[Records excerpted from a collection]
::::
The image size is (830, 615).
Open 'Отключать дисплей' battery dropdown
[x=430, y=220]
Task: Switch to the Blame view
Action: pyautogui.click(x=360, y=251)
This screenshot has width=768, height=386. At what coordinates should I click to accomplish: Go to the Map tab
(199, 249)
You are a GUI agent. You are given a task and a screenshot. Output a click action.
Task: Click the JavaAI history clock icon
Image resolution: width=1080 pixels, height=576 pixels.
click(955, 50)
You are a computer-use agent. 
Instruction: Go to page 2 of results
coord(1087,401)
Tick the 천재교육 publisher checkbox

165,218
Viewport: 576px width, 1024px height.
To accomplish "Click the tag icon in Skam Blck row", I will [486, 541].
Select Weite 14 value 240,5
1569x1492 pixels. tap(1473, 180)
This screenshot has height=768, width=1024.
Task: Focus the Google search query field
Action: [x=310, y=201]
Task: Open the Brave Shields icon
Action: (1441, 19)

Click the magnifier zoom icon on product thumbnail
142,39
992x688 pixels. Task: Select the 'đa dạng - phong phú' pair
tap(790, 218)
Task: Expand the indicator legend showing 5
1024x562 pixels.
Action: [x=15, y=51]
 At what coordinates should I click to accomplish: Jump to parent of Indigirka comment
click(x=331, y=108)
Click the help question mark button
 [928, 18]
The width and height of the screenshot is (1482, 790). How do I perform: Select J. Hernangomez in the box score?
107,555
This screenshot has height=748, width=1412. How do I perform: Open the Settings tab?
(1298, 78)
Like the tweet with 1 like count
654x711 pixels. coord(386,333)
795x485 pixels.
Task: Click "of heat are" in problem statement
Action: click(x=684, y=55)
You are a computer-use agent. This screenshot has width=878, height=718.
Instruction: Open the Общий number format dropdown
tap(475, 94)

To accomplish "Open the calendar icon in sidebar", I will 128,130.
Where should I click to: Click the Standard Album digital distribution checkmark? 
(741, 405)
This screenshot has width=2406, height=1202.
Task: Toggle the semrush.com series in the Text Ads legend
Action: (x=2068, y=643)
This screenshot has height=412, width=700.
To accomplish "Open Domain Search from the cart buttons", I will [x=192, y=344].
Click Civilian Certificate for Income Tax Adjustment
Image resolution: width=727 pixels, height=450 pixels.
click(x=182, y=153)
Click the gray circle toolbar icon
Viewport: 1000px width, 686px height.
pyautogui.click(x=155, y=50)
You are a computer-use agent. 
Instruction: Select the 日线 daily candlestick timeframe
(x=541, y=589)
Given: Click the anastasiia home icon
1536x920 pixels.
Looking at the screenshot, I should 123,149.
::::
--- DESCRIPTION OF THE TASK ---
Could you return all of the data exactly as written?

--- SOLVED PROBLEM ---
The image size is (830, 615).
Open 'Отключать дисплей' battery dropdown
[x=430, y=220]
Task: Switch to the Blame view
Action: pyautogui.click(x=360, y=251)
This screenshot has width=768, height=386. At what coordinates should I click to accomplish: Go to the Map tab
(199, 249)
You are a GUI agent. You are given a task and a screenshot. Output a click action.
Task: Click the JavaAI history clock icon
Image resolution: width=1080 pixels, height=576 pixels.
click(955, 50)
You are a computer-use agent. 
Instruction: Go to page 2 of results
coord(1087,401)
Tick the 천재교육 publisher checkbox

165,218
Viewport: 576px width, 1024px height.
To accomplish "Click the tag icon in Skam Blck row", I will [486, 541].
Select Weite 14 value 240,5
1569x1492 pixels. tap(1473, 180)
This screenshot has height=768, width=1024.
Task: Focus the Google search query field
Action: [x=310, y=201]
Task: Open the Brave Shields icon
Action: (1441, 19)

Click the magnifier zoom icon on product thumbnail
142,39
992x688 pixels. Task: Select the 'đa dạng - phong phú' pair
tap(790, 218)
Task: Expand the indicator legend showing 5
1024x562 pixels.
Action: [x=15, y=51]
 At what coordinates should I click to accomplish: Jump to parent of Indigirka comment
click(x=331, y=108)
Click the help question mark button
 [928, 18]
The width and height of the screenshot is (1482, 790). How do I perform: Select J. Hernangomez in the box score?
107,555
This screenshot has height=748, width=1412. How do I perform: Open the Settings tab?
(1298, 78)
Like the tweet with 1 like count
654x711 pixels. coord(386,333)
795x485 pixels.
Task: Click "of heat are" in problem statement
Action: click(x=684, y=55)
You are a computer-use agent. This screenshot has width=878, height=718.
Instruction: Open the Общий number format dropdown
tap(475, 94)

To accomplish "Open the calendar icon in sidebar", I will 128,130.
Where should I click to: Click the Standard Album digital distribution checkmark? 
(741, 405)
This screenshot has width=2406, height=1202.
Task: Toggle the semrush.com series in the Text Ads legend
Action: (x=2068, y=643)
This screenshot has height=412, width=700.
To accomplish "Open Domain Search from the cart buttons", I will [x=192, y=344].
Click Civilian Certificate for Income Tax Adjustment
Image resolution: width=727 pixels, height=450 pixels.
click(x=182, y=153)
Click the gray circle toolbar icon
Viewport: 1000px width, 686px height.
pyautogui.click(x=155, y=50)
You are a computer-use agent. 
Instruction: Select the 日线 daily candlestick timeframe
(x=541, y=589)
Given: Click the anastasiia home icon
1536x920 pixels.
Looking at the screenshot, I should 123,149.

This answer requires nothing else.